- Data for the task:
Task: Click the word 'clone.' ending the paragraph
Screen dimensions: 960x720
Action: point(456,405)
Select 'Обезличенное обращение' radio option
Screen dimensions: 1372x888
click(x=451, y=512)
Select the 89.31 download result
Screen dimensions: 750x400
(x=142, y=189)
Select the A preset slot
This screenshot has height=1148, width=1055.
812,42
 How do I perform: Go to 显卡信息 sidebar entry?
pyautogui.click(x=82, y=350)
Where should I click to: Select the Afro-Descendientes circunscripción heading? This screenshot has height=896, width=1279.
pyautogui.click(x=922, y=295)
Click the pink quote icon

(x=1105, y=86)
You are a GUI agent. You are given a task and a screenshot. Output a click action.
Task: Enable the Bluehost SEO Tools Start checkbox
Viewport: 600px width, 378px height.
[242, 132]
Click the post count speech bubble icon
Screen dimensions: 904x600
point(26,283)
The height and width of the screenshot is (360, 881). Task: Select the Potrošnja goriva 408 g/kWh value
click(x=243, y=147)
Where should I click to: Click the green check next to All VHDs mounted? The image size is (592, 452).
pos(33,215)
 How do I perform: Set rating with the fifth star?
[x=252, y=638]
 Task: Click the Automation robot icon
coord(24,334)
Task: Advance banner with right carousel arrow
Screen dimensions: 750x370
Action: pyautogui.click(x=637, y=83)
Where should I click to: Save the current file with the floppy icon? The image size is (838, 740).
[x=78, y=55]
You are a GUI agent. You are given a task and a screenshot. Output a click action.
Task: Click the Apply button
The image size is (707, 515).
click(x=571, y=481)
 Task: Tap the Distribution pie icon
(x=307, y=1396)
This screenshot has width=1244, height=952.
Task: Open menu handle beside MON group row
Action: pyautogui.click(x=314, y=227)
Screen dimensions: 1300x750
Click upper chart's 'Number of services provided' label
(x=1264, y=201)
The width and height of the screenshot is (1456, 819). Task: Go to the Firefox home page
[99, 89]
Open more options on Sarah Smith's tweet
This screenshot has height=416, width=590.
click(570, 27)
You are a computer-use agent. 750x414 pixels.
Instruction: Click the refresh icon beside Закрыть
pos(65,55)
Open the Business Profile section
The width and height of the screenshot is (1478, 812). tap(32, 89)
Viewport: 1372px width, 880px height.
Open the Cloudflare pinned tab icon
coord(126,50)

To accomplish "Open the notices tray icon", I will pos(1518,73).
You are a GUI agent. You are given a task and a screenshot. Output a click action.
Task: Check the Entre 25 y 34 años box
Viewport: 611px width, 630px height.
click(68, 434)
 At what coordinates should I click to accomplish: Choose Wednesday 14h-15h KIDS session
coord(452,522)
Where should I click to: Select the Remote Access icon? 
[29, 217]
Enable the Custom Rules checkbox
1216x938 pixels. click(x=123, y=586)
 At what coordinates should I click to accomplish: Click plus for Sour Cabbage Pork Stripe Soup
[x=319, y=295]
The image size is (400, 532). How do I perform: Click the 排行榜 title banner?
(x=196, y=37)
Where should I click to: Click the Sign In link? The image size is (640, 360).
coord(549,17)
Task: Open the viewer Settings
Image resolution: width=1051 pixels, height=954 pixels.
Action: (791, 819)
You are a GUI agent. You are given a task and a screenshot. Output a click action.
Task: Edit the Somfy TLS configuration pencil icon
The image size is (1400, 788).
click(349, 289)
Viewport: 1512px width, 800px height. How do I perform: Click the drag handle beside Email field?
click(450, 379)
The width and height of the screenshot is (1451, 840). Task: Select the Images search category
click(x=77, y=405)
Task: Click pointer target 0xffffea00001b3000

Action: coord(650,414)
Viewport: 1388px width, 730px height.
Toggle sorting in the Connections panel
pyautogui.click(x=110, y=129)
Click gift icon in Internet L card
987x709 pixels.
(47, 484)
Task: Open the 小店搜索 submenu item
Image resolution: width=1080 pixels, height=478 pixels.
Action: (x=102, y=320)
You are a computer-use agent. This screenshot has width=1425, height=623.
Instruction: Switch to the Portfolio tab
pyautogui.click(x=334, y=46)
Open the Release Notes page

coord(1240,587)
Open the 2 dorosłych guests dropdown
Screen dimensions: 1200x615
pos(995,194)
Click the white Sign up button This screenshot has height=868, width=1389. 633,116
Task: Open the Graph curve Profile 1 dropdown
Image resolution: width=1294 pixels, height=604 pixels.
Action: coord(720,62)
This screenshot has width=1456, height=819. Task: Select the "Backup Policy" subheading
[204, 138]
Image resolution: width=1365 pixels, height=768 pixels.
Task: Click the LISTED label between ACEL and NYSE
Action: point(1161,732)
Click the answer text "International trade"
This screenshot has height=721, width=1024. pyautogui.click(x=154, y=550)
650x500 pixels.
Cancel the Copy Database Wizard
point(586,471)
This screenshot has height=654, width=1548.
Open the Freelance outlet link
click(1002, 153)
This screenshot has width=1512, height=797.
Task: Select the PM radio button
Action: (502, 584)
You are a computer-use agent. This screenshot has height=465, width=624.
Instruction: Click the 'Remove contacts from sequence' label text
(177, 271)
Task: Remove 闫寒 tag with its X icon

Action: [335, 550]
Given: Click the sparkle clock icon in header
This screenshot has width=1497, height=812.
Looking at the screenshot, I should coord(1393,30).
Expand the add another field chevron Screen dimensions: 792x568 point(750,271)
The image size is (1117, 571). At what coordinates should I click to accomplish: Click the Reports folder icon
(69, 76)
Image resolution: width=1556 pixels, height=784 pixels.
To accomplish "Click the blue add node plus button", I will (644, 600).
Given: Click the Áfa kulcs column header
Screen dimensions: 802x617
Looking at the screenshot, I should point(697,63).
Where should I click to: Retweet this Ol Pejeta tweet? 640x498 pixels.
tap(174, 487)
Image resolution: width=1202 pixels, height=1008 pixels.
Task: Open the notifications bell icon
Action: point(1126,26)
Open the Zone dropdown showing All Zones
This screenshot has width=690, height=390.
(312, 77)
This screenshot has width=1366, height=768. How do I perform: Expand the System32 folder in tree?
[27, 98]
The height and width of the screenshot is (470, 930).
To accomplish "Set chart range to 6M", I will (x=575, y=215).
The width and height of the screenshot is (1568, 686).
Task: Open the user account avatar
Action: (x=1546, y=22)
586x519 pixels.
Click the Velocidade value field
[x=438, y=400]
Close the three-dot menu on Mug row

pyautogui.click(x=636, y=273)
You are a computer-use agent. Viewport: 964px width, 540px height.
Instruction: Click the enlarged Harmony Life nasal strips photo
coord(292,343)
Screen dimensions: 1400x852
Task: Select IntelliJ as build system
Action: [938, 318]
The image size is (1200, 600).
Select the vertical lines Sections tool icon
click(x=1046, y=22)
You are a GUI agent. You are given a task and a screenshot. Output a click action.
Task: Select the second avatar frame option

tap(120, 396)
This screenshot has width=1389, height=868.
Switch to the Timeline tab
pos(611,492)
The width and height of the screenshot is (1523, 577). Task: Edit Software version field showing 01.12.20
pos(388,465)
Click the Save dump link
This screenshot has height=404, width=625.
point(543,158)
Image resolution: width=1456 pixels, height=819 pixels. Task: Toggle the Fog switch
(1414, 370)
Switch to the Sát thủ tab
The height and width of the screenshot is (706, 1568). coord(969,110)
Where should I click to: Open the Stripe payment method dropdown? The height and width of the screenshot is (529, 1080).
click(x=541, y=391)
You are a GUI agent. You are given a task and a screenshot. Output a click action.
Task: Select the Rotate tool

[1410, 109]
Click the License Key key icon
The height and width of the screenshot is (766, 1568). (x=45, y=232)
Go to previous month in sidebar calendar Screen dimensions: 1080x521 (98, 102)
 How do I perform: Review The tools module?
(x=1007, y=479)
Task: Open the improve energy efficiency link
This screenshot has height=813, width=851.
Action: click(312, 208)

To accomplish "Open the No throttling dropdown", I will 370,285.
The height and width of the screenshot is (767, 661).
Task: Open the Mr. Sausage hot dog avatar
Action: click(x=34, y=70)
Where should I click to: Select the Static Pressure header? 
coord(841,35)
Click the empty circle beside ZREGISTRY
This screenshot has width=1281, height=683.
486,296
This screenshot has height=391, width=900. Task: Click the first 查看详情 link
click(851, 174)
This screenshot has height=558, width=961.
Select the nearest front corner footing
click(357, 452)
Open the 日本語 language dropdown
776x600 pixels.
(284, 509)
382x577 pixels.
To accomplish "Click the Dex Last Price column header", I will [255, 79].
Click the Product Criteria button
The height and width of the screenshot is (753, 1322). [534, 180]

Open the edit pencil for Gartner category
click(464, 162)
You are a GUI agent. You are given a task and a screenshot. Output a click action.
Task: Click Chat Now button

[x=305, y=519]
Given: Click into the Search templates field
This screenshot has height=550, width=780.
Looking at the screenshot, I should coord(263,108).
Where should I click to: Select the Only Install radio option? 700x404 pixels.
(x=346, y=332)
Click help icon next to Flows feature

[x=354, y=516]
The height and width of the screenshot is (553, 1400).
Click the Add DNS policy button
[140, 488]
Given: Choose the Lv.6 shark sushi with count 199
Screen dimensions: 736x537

- Direction: Reproduce the part of the listing above from the line with "Screen dimensions: 1300x750" up to and including the line with "click(450, 379)", keeping every line unchanged.

- Answer to this exercise:
Screen dimensions: 1300x750
Click upper chart's 'Number of services provided' label
(x=1264, y=201)
The width and height of the screenshot is (1456, 819). Task: Go to the Firefox home page
[99, 89]
Open more options on Sarah Smith's tweet
This screenshot has height=416, width=590.
click(570, 27)
You are a computer-use agent. 750x414 pixels.
Instruction: Click the refresh icon beside Закрыть
pos(65,55)
Open the Business Profile section
The width and height of the screenshot is (1478, 812). tap(32, 89)
Viewport: 1372px width, 880px height.
Open the Cloudflare pinned tab icon
coord(126,50)

To accomplish "Open the notices tray icon", I will pos(1518,73).
You are a GUI agent. You are given a task and a screenshot. Output a click action.
Task: Check the Entre 25 y 34 años box
Viewport: 611px width, 630px height.
click(68, 434)
 At what coordinates should I click to accomplish: Choose Wednesday 14h-15h KIDS session
coord(452,522)
Where should I click to: Select the Remote Access icon? 
[29, 217]
Enable the Custom Rules checkbox
1216x938 pixels. click(x=123, y=586)
 At what coordinates should I click to accomplish: Click plus for Sour Cabbage Pork Stripe Soup
[x=319, y=295]
The image size is (400, 532). How do I perform: Click the 排行榜 title banner?
(x=196, y=37)
Where should I click to: Click the Sign In link? The image size is (640, 360).
coord(549,17)
Task: Open the viewer Settings
Image resolution: width=1051 pixels, height=954 pixels.
Action: (791, 819)
You are a GUI agent. You are given a task and a screenshot. Output a click action.
Task: Edit the Somfy TLS configuration pencil icon
The image size is (1400, 788).
click(349, 289)
Viewport: 1512px width, 800px height. How do I perform: Click the drag handle beside Email field?
click(450, 379)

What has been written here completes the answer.